One need only look at the "New Coke" fiasco from 30 -odd years ago when Coke - bummed by lethargic sales - decided to go to a new formula for its flagship drink.  In an article on it, Wikipedia notes:

"New Coke was the unofficial popular name for the reformulation of Coca-Cola introduced in the spring of 1985 by The Coca-Cola Company to replace the original formula of its flagship soft drink, Coca-Cola (also called Coke). New Coke originally had no separate name of its own, but was simply known as "the new taste of Coca-Cola" until 1992 when it was renamed Coca-Cola II.
Coca-Cola's market share had been steadily losing ground to Pepsi and the company suspected that consumers preferred the latter's sweeter taste, which they confirmed via numerous blind taste tests. However, the American public's reaction to the change was negative, even hostile, and the new cola was a major marketing failure. The subsequent reintroduction less than three months later of Coke's original formula, re-branded as "Coca-Cola Classic", resulted in a significant gain in sales" 

In other words, the company was forced to eat humble pie three months later, because its sales were plummeting. The same will happen to PLAYBOY. The lesson, which they ought to have learned, is you do not mess with or change an expected formula. It doesn't matter if their sales -subscriptions have gone down to 800,000 from a million 2 years ago.

Those remaining readers (average age 47)  will expect PLAYBOY to retain its content identity -including the nude centerfold and nude features (e.g. "Girls of the Big 12") or they will "vote with their checkbooks",  canceling their subscriptions.

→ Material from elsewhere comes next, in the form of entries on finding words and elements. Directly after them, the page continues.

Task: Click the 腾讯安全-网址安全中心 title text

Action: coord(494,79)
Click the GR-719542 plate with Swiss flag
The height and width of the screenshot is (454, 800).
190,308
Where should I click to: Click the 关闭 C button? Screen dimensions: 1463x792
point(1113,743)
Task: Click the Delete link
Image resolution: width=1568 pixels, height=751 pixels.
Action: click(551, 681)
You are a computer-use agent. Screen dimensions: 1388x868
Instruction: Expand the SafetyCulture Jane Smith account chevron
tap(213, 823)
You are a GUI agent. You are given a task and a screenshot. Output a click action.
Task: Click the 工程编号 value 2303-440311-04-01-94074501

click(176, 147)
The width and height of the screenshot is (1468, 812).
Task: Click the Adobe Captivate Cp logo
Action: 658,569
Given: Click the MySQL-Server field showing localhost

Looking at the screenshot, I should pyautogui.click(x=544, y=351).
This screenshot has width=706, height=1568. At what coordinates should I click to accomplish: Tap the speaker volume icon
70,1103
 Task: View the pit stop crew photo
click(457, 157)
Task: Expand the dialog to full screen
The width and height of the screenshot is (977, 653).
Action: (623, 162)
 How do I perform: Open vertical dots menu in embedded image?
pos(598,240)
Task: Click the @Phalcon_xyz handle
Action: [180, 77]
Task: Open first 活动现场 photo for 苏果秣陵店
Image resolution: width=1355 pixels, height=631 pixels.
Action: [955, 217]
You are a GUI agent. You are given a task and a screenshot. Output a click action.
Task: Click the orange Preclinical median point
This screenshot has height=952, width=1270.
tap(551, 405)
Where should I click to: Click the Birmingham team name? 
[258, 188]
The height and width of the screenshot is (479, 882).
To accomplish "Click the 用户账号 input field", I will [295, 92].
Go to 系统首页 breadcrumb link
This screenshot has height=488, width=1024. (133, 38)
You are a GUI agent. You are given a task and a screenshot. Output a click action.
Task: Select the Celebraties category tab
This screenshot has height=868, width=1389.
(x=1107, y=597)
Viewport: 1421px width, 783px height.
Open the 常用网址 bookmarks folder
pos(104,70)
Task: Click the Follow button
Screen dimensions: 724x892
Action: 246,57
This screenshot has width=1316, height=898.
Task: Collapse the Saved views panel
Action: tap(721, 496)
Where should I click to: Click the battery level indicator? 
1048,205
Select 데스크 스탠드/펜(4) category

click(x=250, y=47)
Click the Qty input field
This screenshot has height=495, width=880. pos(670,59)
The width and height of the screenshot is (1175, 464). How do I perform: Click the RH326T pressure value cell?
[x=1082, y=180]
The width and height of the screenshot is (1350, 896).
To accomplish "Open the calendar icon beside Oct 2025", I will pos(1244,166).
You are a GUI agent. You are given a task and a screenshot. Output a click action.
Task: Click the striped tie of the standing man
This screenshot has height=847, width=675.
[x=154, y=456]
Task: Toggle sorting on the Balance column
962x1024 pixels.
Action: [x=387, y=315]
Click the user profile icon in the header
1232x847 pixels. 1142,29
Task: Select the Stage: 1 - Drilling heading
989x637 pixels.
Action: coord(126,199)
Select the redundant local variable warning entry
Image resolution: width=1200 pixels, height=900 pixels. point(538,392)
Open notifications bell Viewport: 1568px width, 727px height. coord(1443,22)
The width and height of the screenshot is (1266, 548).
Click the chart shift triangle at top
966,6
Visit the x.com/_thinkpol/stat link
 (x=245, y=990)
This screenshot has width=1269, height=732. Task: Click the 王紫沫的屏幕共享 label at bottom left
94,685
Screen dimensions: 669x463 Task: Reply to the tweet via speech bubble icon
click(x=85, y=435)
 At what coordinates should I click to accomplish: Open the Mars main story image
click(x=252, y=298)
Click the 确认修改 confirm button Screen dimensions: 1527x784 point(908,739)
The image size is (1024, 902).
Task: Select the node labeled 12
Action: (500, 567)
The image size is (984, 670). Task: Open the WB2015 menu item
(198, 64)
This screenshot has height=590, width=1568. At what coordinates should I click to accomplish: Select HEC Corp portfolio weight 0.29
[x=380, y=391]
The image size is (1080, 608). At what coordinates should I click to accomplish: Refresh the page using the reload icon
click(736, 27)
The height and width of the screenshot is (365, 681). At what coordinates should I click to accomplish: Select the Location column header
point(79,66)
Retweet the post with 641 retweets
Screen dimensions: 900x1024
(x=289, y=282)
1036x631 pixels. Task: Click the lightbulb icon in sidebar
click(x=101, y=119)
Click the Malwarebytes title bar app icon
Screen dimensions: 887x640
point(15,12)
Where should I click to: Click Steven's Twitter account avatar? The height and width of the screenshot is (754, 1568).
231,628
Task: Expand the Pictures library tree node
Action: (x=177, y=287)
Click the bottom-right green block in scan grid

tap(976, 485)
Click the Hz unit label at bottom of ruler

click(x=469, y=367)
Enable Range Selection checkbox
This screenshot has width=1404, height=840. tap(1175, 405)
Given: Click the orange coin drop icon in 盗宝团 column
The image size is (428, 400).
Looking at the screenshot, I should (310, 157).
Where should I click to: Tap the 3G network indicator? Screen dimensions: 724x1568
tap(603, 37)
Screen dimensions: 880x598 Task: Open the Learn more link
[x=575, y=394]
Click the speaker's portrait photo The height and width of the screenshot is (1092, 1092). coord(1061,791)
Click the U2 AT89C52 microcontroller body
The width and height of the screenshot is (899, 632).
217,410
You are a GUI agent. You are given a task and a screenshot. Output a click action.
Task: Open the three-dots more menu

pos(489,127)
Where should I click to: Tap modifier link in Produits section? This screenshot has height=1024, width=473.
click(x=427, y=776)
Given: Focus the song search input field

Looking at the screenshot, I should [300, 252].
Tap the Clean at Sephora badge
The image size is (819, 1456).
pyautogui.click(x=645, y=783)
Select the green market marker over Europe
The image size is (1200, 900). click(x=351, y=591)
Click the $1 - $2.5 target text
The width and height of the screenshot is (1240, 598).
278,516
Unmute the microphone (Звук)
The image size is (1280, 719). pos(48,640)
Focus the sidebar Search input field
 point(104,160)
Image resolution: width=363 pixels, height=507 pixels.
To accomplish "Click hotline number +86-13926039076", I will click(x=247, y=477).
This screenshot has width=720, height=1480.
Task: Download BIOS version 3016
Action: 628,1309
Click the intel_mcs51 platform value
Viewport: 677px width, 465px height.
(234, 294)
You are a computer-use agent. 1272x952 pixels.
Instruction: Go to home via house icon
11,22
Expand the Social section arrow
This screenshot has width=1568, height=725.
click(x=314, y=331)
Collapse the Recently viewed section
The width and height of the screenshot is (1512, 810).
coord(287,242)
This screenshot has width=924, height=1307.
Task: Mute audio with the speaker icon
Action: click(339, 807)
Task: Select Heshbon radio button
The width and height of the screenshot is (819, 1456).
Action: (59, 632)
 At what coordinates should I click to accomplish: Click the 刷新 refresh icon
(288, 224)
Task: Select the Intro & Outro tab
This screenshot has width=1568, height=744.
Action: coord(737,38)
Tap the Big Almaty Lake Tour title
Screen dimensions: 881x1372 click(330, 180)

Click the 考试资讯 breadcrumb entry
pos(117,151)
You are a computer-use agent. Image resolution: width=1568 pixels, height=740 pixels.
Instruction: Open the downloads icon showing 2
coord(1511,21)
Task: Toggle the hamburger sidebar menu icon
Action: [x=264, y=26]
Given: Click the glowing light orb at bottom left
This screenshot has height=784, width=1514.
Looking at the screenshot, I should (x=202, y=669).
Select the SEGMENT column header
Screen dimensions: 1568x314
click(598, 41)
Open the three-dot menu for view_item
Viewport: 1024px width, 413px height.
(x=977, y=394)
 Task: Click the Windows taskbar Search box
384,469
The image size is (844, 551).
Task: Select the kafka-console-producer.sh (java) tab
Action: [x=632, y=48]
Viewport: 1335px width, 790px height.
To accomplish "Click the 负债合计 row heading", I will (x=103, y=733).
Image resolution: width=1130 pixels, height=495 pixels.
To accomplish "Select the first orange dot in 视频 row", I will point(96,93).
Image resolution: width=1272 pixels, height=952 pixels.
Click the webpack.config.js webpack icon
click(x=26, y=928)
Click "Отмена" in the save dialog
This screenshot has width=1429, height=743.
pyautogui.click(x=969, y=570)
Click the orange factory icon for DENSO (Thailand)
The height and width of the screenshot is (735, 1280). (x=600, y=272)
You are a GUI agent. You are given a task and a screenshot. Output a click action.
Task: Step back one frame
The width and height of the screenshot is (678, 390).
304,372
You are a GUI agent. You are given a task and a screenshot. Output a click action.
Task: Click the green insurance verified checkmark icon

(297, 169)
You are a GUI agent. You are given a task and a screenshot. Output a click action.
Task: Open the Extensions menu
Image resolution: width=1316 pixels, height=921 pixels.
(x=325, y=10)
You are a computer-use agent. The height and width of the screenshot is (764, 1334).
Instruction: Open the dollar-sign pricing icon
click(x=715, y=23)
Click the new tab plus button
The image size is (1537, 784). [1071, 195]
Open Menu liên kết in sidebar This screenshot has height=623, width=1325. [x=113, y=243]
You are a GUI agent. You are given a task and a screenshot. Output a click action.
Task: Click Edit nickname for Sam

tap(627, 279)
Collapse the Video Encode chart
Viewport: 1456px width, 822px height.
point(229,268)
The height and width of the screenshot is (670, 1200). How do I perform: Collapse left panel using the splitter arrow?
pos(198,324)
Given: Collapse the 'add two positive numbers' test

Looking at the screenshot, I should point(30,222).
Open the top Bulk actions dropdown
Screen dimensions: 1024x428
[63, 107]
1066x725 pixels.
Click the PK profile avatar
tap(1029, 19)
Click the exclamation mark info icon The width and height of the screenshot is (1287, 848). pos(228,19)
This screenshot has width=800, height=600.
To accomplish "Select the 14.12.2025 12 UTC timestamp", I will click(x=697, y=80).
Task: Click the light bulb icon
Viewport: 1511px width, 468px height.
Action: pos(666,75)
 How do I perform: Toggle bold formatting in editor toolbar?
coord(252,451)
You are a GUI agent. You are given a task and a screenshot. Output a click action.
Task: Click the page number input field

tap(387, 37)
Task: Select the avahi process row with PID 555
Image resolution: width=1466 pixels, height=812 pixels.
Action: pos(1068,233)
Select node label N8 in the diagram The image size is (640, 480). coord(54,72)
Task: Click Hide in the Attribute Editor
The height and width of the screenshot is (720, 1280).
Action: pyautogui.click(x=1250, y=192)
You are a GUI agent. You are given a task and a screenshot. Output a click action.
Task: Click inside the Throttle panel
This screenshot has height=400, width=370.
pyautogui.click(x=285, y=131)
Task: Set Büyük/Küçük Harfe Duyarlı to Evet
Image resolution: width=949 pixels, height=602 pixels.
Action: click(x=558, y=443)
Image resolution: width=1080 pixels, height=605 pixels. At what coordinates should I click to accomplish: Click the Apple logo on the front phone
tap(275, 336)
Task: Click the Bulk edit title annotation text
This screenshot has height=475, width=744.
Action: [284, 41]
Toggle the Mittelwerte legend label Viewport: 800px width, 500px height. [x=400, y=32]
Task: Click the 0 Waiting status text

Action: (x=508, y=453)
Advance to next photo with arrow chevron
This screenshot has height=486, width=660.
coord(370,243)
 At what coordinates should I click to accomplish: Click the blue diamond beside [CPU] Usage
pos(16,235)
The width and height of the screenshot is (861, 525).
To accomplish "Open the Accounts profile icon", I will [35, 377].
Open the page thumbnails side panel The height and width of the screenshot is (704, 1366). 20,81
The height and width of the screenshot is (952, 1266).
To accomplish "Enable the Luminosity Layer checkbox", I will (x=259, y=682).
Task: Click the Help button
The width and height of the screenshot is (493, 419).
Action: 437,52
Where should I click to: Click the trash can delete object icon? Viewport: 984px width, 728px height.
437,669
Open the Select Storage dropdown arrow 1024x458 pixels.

Already informal online polls of male readers by the Atlanta Journal & Constitution show that nearly 8 in 10 would rather cancel their PLAYBOY subscriptions than continue for a magazine that opts to dilute its content in order to appease online "platforms" which have less tolerance for the nudity. Most of those online connections, including the PLAYBOY web site, attract Millennials of average age 30 who are not so into nude females. They want them partially dressed as in MAXIM.

The problem is that the older demographic that reads the print PLAYBOY, isn't like that. They are fully invested in the expectation that the mag doesn't suddenly "change stripes" and expect them to pay for the change. The authors of the Wiki article again:

"New Coke was only on the market in the United States for a short period, but it remains influential as a cautionary tale against tampering too extensively with a well-established and successful brand"

 The argument by some in the PLAYBOY empire that "there is already a glut of porn online so PLAYBOY doesn't need to duplicate it" , also doesn't hold up to scrutiny. For one thing, nude centerfolds identified PLAYBOY long before there was an internet. In addition, the aspect that has distinguished all PLAYBOY nudes is their quality and class.  By contrast, most online porn is precisely lacking in class, the very opposite of what PLAYBOY embodies. So the dictum that "it's already there" is basically telling existing PLAYBOY subscribers not to embrace PLAYBOY's soft porn imagery any more ...but "go for the gutter."

The problem PLAYBOY faces can be boiled down to this: Do away with the nudes and centerfolds to make the magazine comport with the more prudish content demands of assorted online social media  platforms, likely losing 500,000 print subscribers in the process -  OR keep the magazine content as it has historically been and accept smaller readership going forward but not a catastrophic collapse.

The choice may not be exactly in the league of a "Hobson's choice" but it will be difficult if the magazine's movers and shakers are too greedy for more profits  (and new readers) - as opposed to leaving well enough alone. To put it bluntly, it makes little sense to grab 400,000 new readers only to lose 500,000 of the old ones who will feel betrayed in a "bait and switch".